Just about every day, the national headlines include stories about data breaches that have compromised the security of thousands or millions of confidential electronic records, often containing credit card or social security numbers.  Usually, these occur at organizations found to be in violation of various regulations or industry standards designed to prevent  such incursions.  These notable hacks and thefts have prompted organizations to look to their own policies to avoid becoming fodder for the next news cycle.   At Sherpa Software, we are concerned with managing and searching corporate data. This post will focus on one specific portion of this compliance challenge – finding credit card or social security numbers in your repositories of electronically stored information (ESI).

Two key areas of data compliance revolve around Payment Card Industry (PCI) and Personally Identifiable Information (PII).  PCI data falls under the aegis of the Data Security Standards, currently in version 3.0, promulgated by a council of global payment brands (Visa, American Express, etc.).  PII data includes such things as social security numbers, date of birth, personal health information, and other data that can identify an individual.  Various privacy laws and industry regulations are responsible for detailing how PII and PCI records should be handled. Recommended protections  range from maintaining secure networks to managing the flow of private information.   For data stored at rest (e.g. on file shares or email servers), the details generally boil down to  don’t transmit or store this data in plain text, audit your systems, and employ policies to ensure your organization remains in compliance.

One helpful technique for performing these steps effectively is to scan systems for PCI or PII data that is not encrypted.  If that data is found, you can take steps to remedy the issue via policy or software.  Since the PCI or PII in question usually matches a pattern, one of the basic methods to locate it is to use pattern based searching in the form of regular expressions.  However, false positives – items that match the criteria, but that don’t match either credit cards or social security numbers – become a problem.  There are a myriad of other numbers which may match the same patterns.  Typical social security number may match a nine number pattern, but, absent any constraints, so too will a zip code in zip+4 format.  Additionally, both credit card and social security numbers match data patterns found in log files, random URLs, and spreadsheets.  The trick is to catch all instances of PCI or PII data to achieve compliance while eliminating as many of these false positives from the search as possible.
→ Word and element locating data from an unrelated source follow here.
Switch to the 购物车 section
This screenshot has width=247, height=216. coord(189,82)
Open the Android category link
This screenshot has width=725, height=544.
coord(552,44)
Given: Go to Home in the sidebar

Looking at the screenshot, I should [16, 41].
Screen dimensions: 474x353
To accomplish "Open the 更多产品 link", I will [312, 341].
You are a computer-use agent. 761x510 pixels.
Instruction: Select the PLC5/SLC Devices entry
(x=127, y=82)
This is to help speed up the review and resolution of any problem areas.

At this point, a simple regular expression search may leave too many outliers.  To diminish the problem of false positives, it helps to employ a bit of programmatic logic in your scanning mechanism to whittle down the contenders.  For credit card numbers, this is made a bit easier as a checksum can be compared against a prospective match.   Social security numbers have a few rules (no starting with ‘000’ or ‘666’, for example), and several basic patterns with specific delineators. Sticking to those will help further filter out false matches.  Another trick is to check for either side of the selected text for numeric values.  While testing at Sherpa Software, we found that applying this logic (programmed into our default PATTERN functionality) removed over 75% of the false positives in our sample sets.
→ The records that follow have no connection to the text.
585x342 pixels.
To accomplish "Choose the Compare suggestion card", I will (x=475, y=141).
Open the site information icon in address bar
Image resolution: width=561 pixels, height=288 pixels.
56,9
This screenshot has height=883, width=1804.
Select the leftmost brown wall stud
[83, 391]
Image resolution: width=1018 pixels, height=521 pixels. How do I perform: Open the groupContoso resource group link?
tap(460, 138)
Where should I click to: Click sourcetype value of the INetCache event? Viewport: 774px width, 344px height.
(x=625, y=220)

But some false positives may persist due to the identically formatted numbers that are used for other, non-regulated purposes (e.g. account numbers) in your organization.  At this point, professional knowledge of the ESI in your organization comes in handy.  Sherpa’s tools give users the flexibility to add additional criteria such as proximity and Boolean operators to the regular expression functionality. These should be used by someone familiar with the local ESI to craft additional, appropriate, refinements to the search.
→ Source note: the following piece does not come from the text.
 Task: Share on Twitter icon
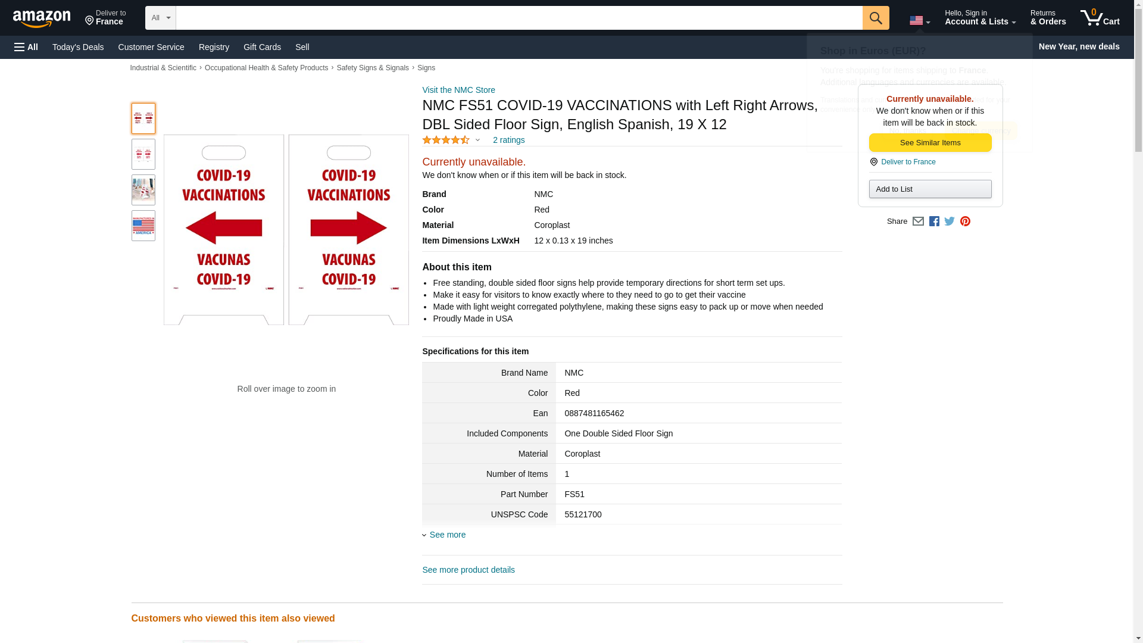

The goal of all this searching is a key step in compliance – to pass an audit for unencrypted PCI or PII in locally stored data. If your policy is sound and confidential data flow is well regulated, genuine hits should never be found.   However, if your proactive steps do turn up unwanted PCI or PII data, it gives you an opportunity to resolve the situation – via policy, software and procedure – before your organization is featured, rather disparagingly, on the nightly news.